Wilk z Wall Street. plakat

Zaczyna się jazda bez trzymanki (bez zasad, bez hamulców, bez refleksji).
Z hiperspożyciem i megaodlotem.
Z „towarem” w ilościach hurtowych. Dużo dragów, ekscesów i przekrętów. Łukasz Muszyński na FilmWebie (dobra recenzja) nazywa ten świat „królestwem zwierząt w rui”, a sam film brokerską wersją Chłopców z ferajny. Dodajmy: to komedia! Choć rzeczy same w sobie śmieszne nie są.
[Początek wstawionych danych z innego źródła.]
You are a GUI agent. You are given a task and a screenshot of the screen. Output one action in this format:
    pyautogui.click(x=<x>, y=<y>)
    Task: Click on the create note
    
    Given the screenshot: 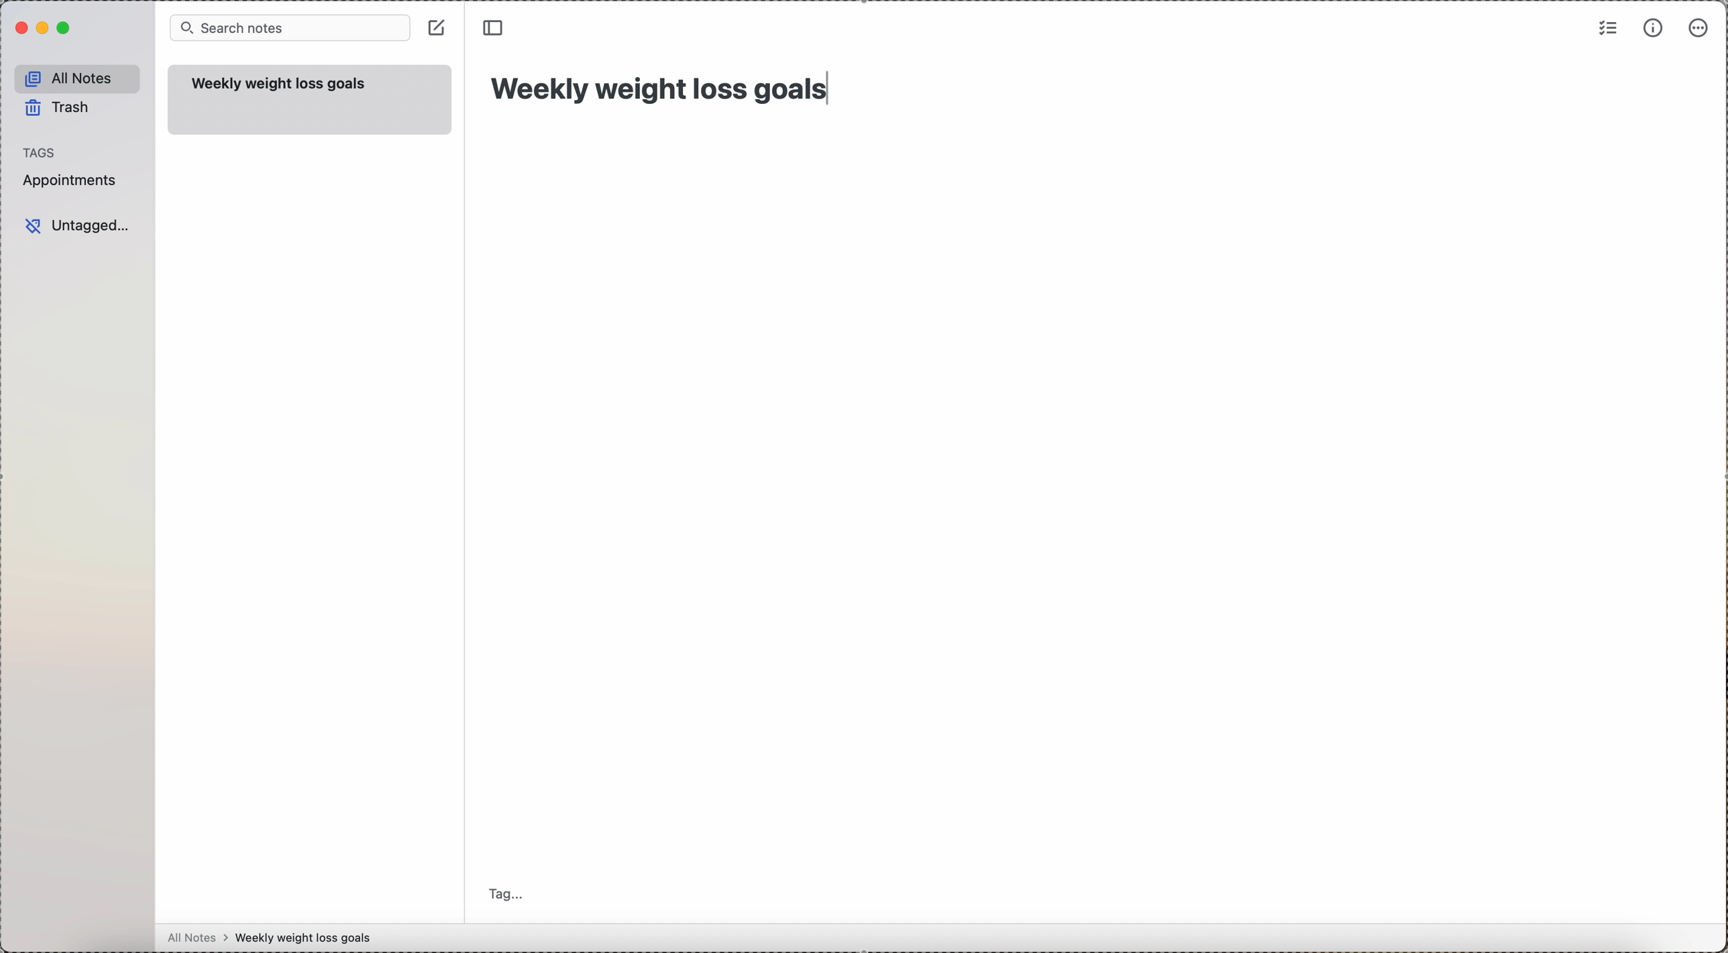 What is the action you would take?
    pyautogui.click(x=437, y=28)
I za jedną z głównych myśli po seansie uważam tę o niesamowitej sile perswazji (gra aktorska, tempo i ton), która hibernuje refleksje. Scorsese nie tylko trafia tym filmem do czołówki niegrzecznych tytułów, ale bez najmniejszej dozy moralizatorstwa pokazuje, jak łatwo się wkręcić. Widzieć żenadę, ale bić brawo dla stylu. Rozumieć, że by mieć, trzeba komuś zabrać, ale zapominać o wydrenowanych w okamgnieniu. Nie mieć złudzeń, że zachłanność może cokolwiek naprawdę dawać, ale uśmiechać się na widok nonszalancko rozrzucanych zielonych banknotów. Można widzieć w Jordanie Belforcie żałosnego kabotyna i nie móc oderwać oczu od wcielającego się w tę rolę DiCaprio. 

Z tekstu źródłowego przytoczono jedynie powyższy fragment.